Records shown ->
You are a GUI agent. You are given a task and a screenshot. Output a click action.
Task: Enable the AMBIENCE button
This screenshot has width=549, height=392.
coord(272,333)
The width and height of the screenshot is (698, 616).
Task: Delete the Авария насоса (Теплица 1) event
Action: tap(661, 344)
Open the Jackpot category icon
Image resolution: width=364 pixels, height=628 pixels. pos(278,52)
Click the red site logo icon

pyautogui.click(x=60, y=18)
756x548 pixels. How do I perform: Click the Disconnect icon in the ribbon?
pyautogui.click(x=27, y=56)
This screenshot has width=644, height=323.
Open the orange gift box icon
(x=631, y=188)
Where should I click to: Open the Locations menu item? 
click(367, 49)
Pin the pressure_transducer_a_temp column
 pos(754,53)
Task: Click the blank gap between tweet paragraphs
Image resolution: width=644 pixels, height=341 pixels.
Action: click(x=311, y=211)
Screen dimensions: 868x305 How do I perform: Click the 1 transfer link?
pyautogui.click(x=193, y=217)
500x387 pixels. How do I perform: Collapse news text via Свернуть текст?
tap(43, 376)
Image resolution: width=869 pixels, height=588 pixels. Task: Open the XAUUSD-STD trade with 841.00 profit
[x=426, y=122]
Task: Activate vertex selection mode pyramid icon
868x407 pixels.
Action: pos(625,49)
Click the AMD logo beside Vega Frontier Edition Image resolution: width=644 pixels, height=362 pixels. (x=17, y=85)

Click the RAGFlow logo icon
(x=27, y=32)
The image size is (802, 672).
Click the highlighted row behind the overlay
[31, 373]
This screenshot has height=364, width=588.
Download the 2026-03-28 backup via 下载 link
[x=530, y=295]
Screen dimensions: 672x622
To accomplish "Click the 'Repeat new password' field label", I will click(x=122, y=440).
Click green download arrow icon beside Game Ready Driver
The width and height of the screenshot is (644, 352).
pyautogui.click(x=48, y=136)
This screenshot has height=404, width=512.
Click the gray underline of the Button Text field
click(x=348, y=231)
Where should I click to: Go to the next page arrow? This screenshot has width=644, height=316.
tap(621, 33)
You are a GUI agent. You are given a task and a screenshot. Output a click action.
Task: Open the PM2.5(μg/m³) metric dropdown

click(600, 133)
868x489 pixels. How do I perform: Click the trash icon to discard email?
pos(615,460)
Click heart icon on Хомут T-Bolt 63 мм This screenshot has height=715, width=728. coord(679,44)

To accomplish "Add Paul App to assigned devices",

What is needed -> Transcribe the entire listing above.

Expected output ->
You are a GUI agent. You are given a task and a screenshot. Output a click action.
Task: Enable the AMBIENCE button
This screenshot has width=549, height=392.
coord(272,333)
The width and height of the screenshot is (698, 616).
Task: Delete the Авария насоса (Теплица 1) event
Action: tap(661, 344)
Open the Jackpot category icon
Image resolution: width=364 pixels, height=628 pixels. pos(278,52)
Click the red site logo icon

pyautogui.click(x=60, y=18)
756x548 pixels. How do I perform: Click the Disconnect icon in the ribbon?
pyautogui.click(x=27, y=56)
This screenshot has width=644, height=323.
Open the orange gift box icon
(x=631, y=188)
Where should I click to: Open the Locations menu item? 
click(367, 49)
Pin the pressure_transducer_a_temp column
 pos(754,53)
Task: Click the blank gap between tweet paragraphs
Image resolution: width=644 pixels, height=341 pixels.
Action: click(x=311, y=211)
Screen dimensions: 868x305 How do I perform: Click the 1 transfer link?
pyautogui.click(x=193, y=217)
500x387 pixels. How do I perform: Collapse news text via Свернуть текст?
tap(43, 376)
Image resolution: width=869 pixels, height=588 pixels. Task: Open the XAUUSD-STD trade with 841.00 profit
[x=426, y=122]
Task: Activate vertex selection mode pyramid icon
868x407 pixels.
Action: pos(625,49)
Click the AMD logo beside Vega Frontier Edition Image resolution: width=644 pixels, height=362 pixels. (x=17, y=85)

Click the RAGFlow logo icon
(x=27, y=32)
The image size is (802, 672).
Click the highlighted row behind the overlay
[31, 373]
This screenshot has height=364, width=588.
Download the 2026-03-28 backup via 下载 link
[x=530, y=295]
Screen dimensions: 672x622
To accomplish "Click the 'Repeat new password' field label", I will click(x=122, y=440).
Click green download arrow icon beside Game Ready Driver
The width and height of the screenshot is (644, 352).
pyautogui.click(x=48, y=136)
This screenshot has height=404, width=512.
Click the gray underline of the Button Text field
click(x=348, y=231)
Where should I click to: Go to the next page arrow? This screenshot has width=644, height=316.
tap(621, 33)
You are a GUI agent. You are given a task and a screenshot. Output a click action.
Task: Open the PM2.5(μg/m³) metric dropdown

click(600, 133)
868x489 pixels. How do I perform: Click the trash icon to discard email?
pos(615,460)
Click heart icon on Хомут T-Bolt 63 мм This screenshot has height=715, width=728. coord(679,44)

To accomplish "Add Paul App to assigned devices",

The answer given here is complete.